Paper Number
PO41
Session
Poster Session
Title
Quantifying thixotropy using step-rate tests and kinetic structure-based constitutive modeling
Presentation Date and Time
October 13, 2021 (Wednesday) 6:30
Track / Room
Poster Session / Ballroom 1-2-3-4
Authors
- Sen, Samya (University of Illinois at Urbana-Champaign, Department of Mechanical Science and Engineering)
- Lu, Xinyu (PPG Industries)
- Wang, Chao (PPG Industries)
- Ewoldt, Randy H. (University of Illinois at Urbana-Champaign, Department of Mechanical Science and Engineering)

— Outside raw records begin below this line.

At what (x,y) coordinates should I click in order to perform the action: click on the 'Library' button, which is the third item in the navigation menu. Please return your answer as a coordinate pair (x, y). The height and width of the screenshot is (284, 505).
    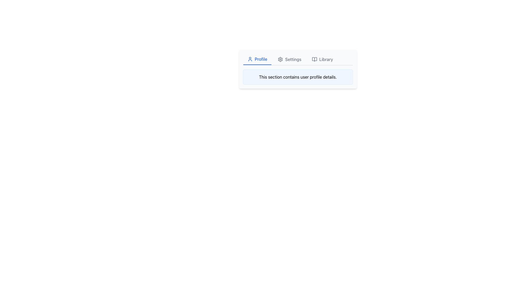
    Looking at the image, I should click on (322, 59). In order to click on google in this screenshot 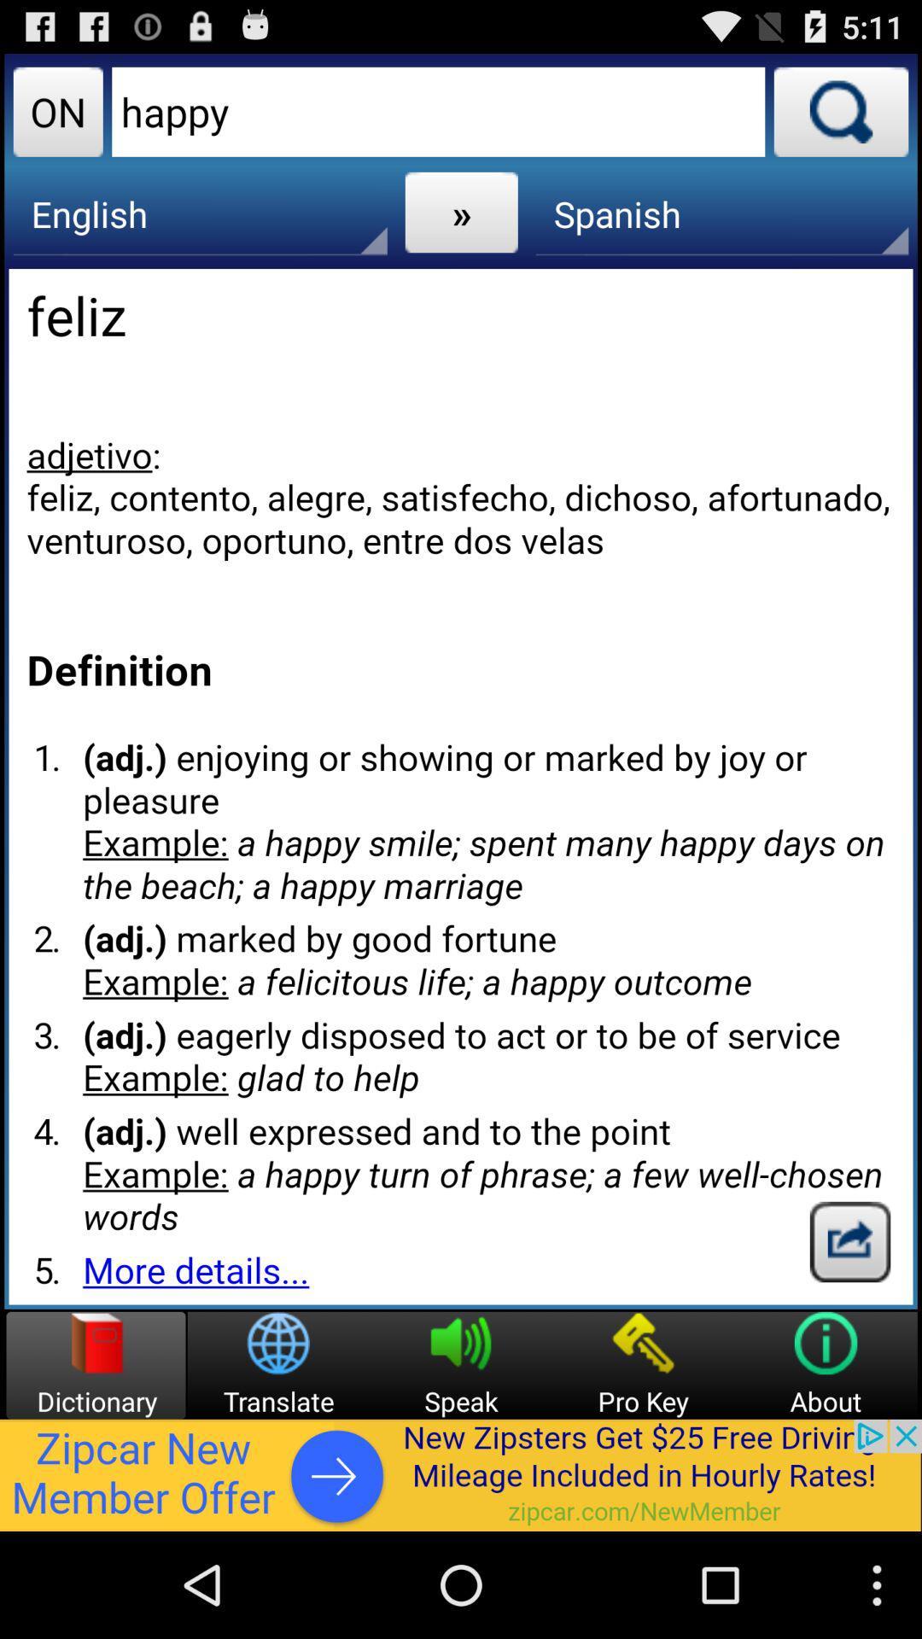, I will do `click(849, 1241)`.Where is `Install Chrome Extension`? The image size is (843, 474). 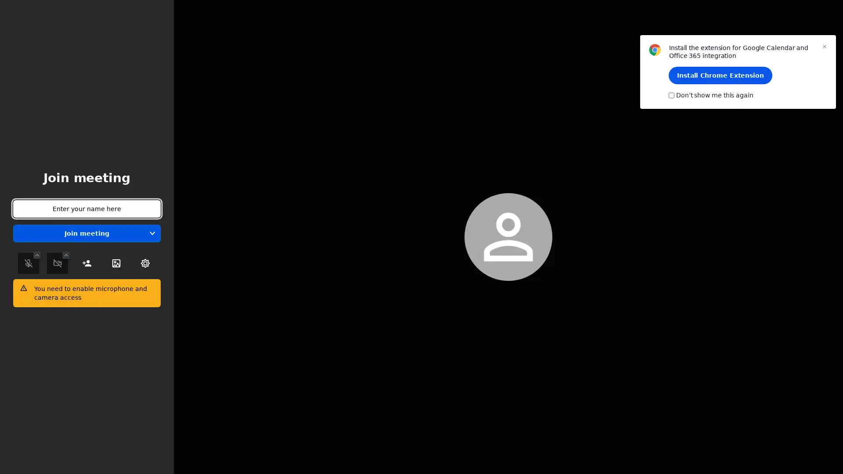
Install Chrome Extension is located at coordinates (720, 75). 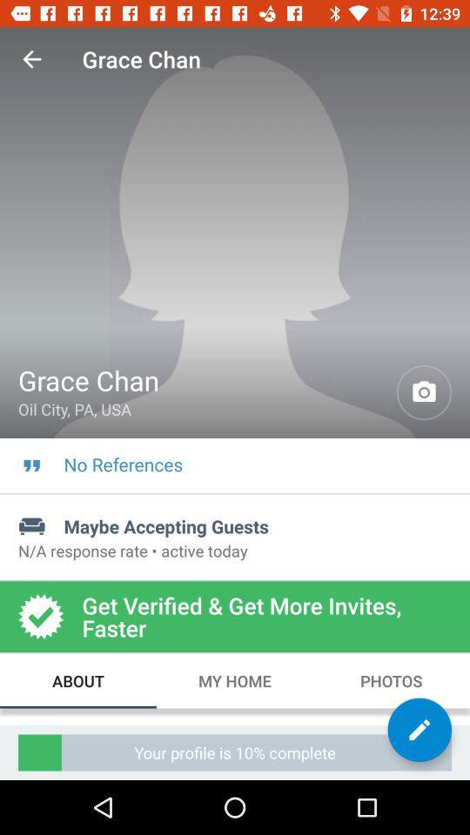 I want to click on the icon above grace chan, so click(x=31, y=59).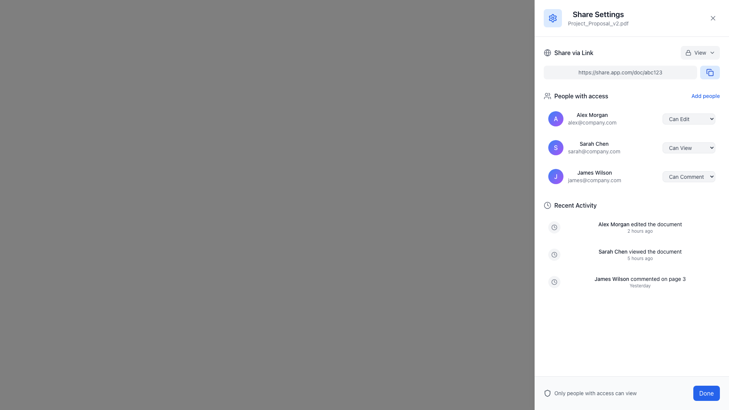  I want to click on the link in the 'People with access' section located at the top right corner to change its color, so click(705, 96). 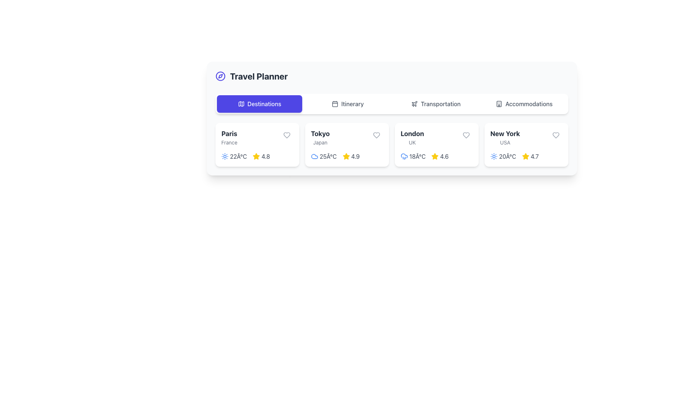 What do you see at coordinates (404, 156) in the screenshot?
I see `the blue outlined cloud icon with rain drops located next to the temperature text '18°C' in the second section of the third card` at bounding box center [404, 156]. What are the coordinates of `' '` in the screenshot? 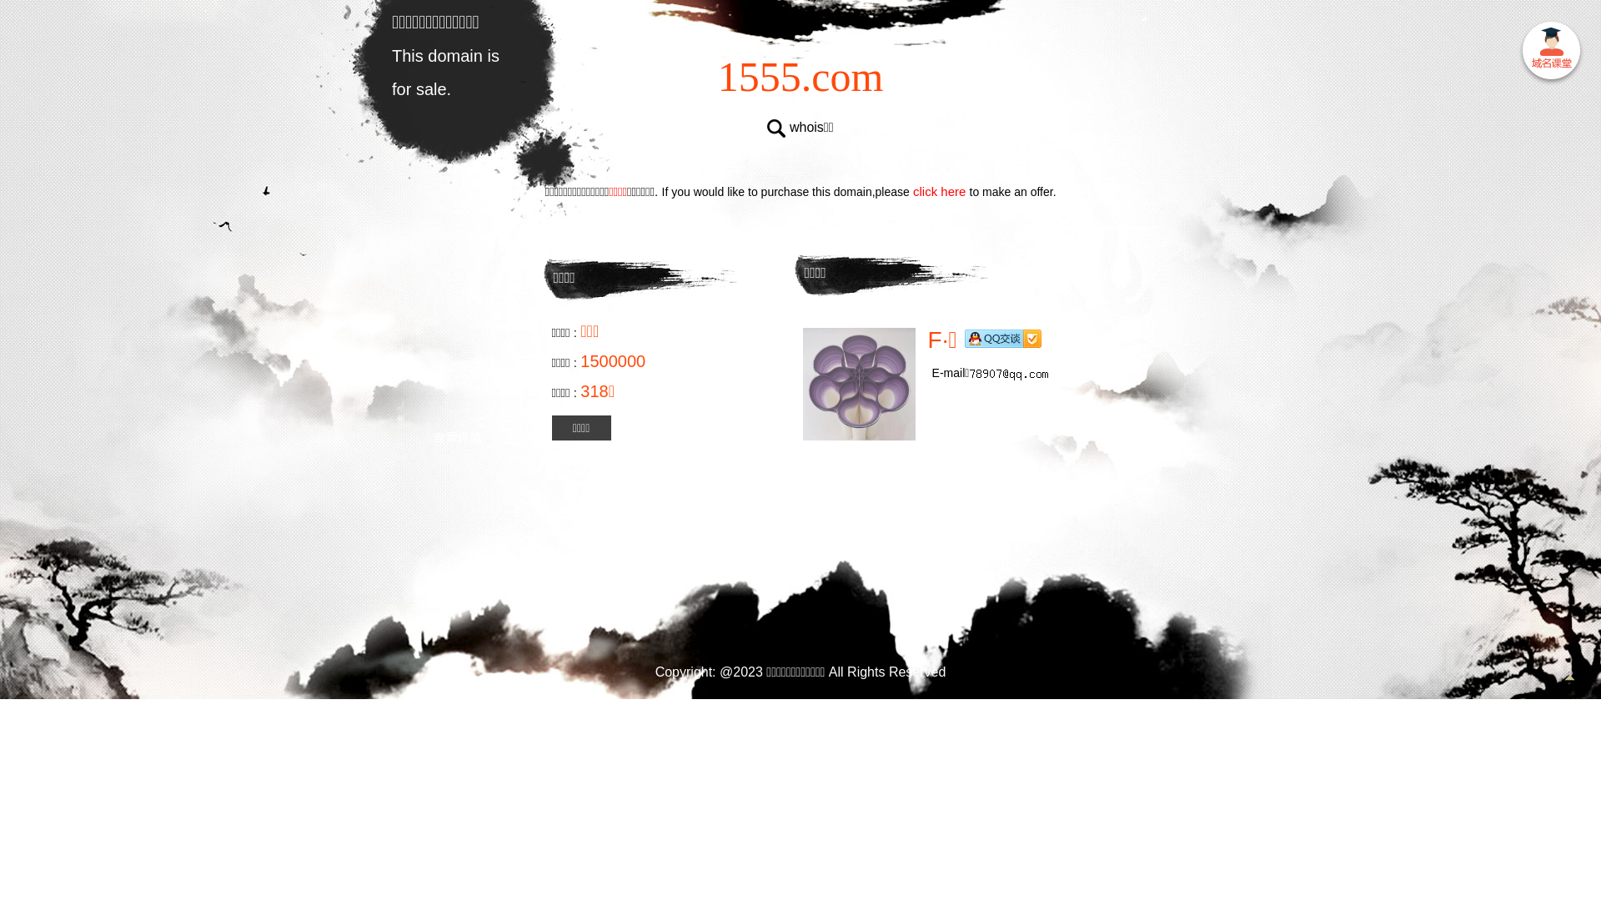 It's located at (1550, 52).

Author and Affiliation Lines
Samya Sen1, Xinyu Lu2, Chao Wang2 and Randy H. Ewoldt1
1Department of Mechanical Science and Engineering, University of Illinois at Urbana-Champaign, Urbana, IL 61801; 2PPG Industries, Allison Park, PA
Speaker / Presenter
Sen, Samya
Keywords
experimental methods; colloids; emulsions; gels; non-Newtonian fluids; polymer blends; suspensions
Text of Abstract
Complex rheological phenomena like thixotropy pervade fluid-based industrial materials, including paints, coatings, adhesives, and sealants, among others. The objective of the current work is to develop and assess fast methods to measure thixotropic rheological properties of these complex fluid systems. The proposed test conditions use step shear tests and simulate the mechanical shearing history that these fluids would typically undergo during either processing or application. The thixotropic recovery and breakdown data are analyzed using structure kinetics-based constitutive equations that use a superposition of two different stretched exponentials for modeling the thixotropic transients, which is an ad-hoc modification of the mathematical model originally proposed by Wei et al. (J. Rheol., 2018). This method is effective in both fitting and predicting the thixotropic behavior of many application relevant materials under typical processing and testing conditions. Using the techniques developed here would give the user a handle on low-dimensional, easily accessible thixotropic material properties such thixotropic timescales, degrees of stress and viscosity changes due to shearing. One will be able to quantify both viscoelastic and thixotropic properties and their relative importance in material behavior.